Another picture of moose


----------



## MyTimberLayne (Dec 8, 2007)

Moose is soooo adorable!! My miniature poodle has eyes like Moose. Very intense


----------



## T o d d (Sep 25, 2007)

His eyes are def. crazy.
New pics coming soon.


----------



## MyTimberLayne (Dec 8, 2007)

This is my handsome 2 year old Chocolate Miniature Poodle- Timber Layne.


----------



## T o d d (Sep 25, 2007)

Love the way Poodles look at you, as if they know what you are doing and saying.

Awesome dogs.


----------



## T o d d (Sep 25, 2007)

Old Moose pics :tongue:


----------



## roxy25 (Dec 18, 2008)

He is very cute 

How old is he now ?


----------



## spoospirit (Mar 10, 2009)

so cute!
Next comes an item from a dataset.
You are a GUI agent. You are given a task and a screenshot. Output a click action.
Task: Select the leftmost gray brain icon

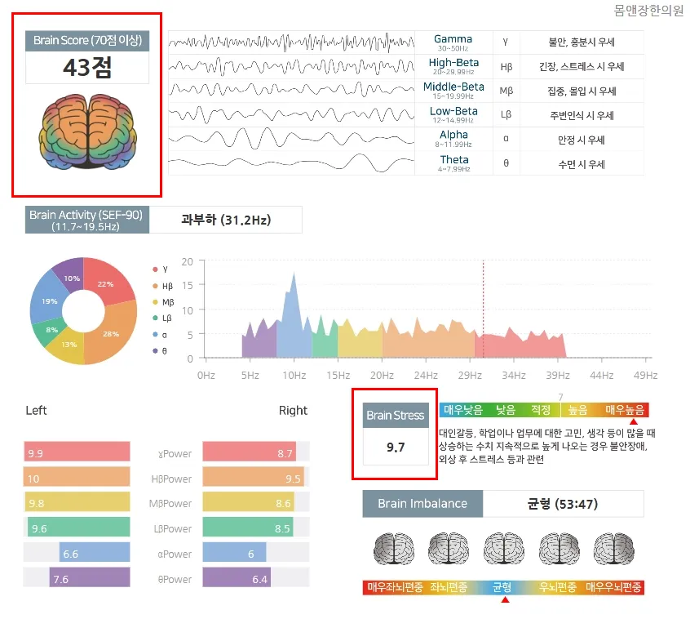394,549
Did he just have a bath or are you training him for bird hunting? :tongue:


----------



## T o d d (Sep 25, 2007)

roxy25 said:


> He is very cute
> 
> How old is he now ?


Almost 2 years.



spoospirit said:


> so cute! Did he just have a bath or are you training him for bird hunting? :tongue:


he was in the pool.
he can't swim.
he needs a life vest.

hahahaha


----------



## maddiek (Nov 3, 2008)

I love his color


----------



## T o d d (Sep 25, 2007)

maddiek said:


> I love his color


THANKS :whoo:


----------



## jester's mom (Nov 25, 2008)

Did he stay brown?? Do you have any recent pics of him? I am curious as my girl, Angel, looks a lot like him, she is 5 1/2 months old. She has a really reddish tone to her brown coat and I was wondering if she would clear out a lot or stay brown for a long time. I realize that what yours did/does is not an indication to mine, but seeing as they look so closely in color, I was just curious. 

BTW... he is a gorgeous boy as a youngin', I imagine he is a very handsome adult!


This is her....







[/IMG]


----------



## PonkiPoodles (Feb 25, 2009)

Love the pic where he's all stretched out!


----------



## Tyler (Mar 9, 2009)

*Moose!*

Just wondering if he's one of Florence Graham's ... A good friend of mine just got little Maya from her. Looks like a family resemblance!


----------



## T o d d (Sep 25, 2007)

Still brown, white in some spots his dad was white.

New one that I like


----------



## spoospirit (Mar 10, 2009)

OMG!! that is soooo funny! I hope he learns at some point. I won't know if my poodles can swim for another month or two but I am sure hoping that they can because I really want to take them swimming with me when we ride our horses to the lake.


----------



## Luna09 (Mar 17, 2009)

Great pics. He looks so cool! I love his face, very good looking! Congrats.

Abe


----------



## Blue Fox (Oct 22, 2008)

T was hopeless when we first took him swimming. Front paws wouldn't stay in the water so he just ended up splashing around and going no where - very funny to watch :rofl: BUT yesterday at 9 months old he has finally got it, loves the water and swims like a duck, will happily retrieve anything you throw out to sea :biggrin:


----------



## ItzaClip (Dec 1, 2010)

T o d d said:


> This is Moose our 15 week/old brown standard poodle  Some pics were taken before moose was 15 weeks.. more to come !


Yes I'm very happy with my HTC ONE phone, the quality of pics is crazy and it can capture night







And panoramic







And pretty good action and black dogs if you quickly change settings.

Sent from Petguide.com Free App


----------



## Carley's Mom (Oct 30, 2011)

He is cute! I hate that the browns fade so much, love that dark brown color.


----------



## ItzaClip (Dec 1, 2010)

*wow that was wierd!*

i replied to my own thread and it ended up here on a 3 year old thread ive never seen! must be october.....


----------